In automotive systems, fatigue governs suspension durability, drivetrain reliability, and body joint integrity. In aerospace, fatigue and damage tolerance drive inspection intervals and life-limited parts strategy. In energy, rotating machinery and welded pressure components rely on fatigue assessment for safe operation. In biomedical products, implants and instruments need fatigue verification to maintain patient safety over repeated cycles. In each domain, a fast calculator supports early design choices and risk reduction.

Frequently Asked Questions

Is this calculator suitable for low-cycle fatigue?

No. Low-cycle fatigue usually involves plastic strain and should use strain-life methods such as Coffin-Manson or elastoplastic analysis workflows.

Can I use this for welded structures?

You can use it for rough screening, but welded details typically need weld-class S-N curves and code-based approaches that account for weld geometry and residual stresses.

What if my mean stress is compressive?

The Goodman correction may reduce equivalent alternating stress and increase predicted life. Ensure the result remains physically consistent with your component and loading mode.

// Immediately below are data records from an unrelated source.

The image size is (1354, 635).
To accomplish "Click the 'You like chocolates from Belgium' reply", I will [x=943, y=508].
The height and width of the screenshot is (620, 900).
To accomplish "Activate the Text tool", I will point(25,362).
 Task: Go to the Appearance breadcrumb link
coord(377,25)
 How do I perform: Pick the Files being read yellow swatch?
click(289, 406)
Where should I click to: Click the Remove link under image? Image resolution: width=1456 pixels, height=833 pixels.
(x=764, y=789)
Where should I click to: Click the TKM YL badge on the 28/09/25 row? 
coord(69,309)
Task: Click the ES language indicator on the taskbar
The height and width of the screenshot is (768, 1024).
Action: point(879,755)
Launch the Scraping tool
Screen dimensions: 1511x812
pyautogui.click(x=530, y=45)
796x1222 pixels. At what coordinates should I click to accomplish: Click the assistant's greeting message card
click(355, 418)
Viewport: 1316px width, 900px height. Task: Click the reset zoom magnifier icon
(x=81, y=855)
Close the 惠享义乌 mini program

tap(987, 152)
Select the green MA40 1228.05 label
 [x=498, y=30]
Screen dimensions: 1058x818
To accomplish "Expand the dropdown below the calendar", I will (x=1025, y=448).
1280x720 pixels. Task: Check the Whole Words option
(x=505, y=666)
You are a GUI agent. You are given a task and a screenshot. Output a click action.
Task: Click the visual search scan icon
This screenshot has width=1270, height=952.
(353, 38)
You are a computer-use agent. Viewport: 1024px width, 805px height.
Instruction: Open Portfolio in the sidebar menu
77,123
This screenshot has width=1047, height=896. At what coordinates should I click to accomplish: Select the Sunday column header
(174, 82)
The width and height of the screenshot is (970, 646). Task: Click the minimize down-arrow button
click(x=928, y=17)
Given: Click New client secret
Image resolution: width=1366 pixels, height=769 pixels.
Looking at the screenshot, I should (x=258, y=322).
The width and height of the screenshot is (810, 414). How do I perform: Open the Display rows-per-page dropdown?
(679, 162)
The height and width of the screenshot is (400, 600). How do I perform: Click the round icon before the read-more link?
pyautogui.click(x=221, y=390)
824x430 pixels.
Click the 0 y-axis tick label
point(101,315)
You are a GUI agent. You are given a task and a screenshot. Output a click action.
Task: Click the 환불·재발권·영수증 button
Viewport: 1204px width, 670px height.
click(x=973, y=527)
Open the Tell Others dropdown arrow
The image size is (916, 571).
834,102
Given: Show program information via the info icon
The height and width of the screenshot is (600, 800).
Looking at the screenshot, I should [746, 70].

Where do I get Basquin parameters?

From material test data, published fatigue databases, supplier data sheets (with caution), or internal validation programs matched to your processing route and surface condition.

How accurate is a fatigue life estimate?

Accuracy depends on load definition, stress quality, material data fidelity, correction factors, and environmental effects. Treat first-pass estimates as engineering guidance, then validate.

Final Takeaway

A fatigue life calculator is most powerful when paired with disciplined engineering judgment. If you use realistic inputs, choose the right model limits, and account for geometry and manufacturing effects, this tool can significantly speed up design iteration and improve reliability outcomes early in development.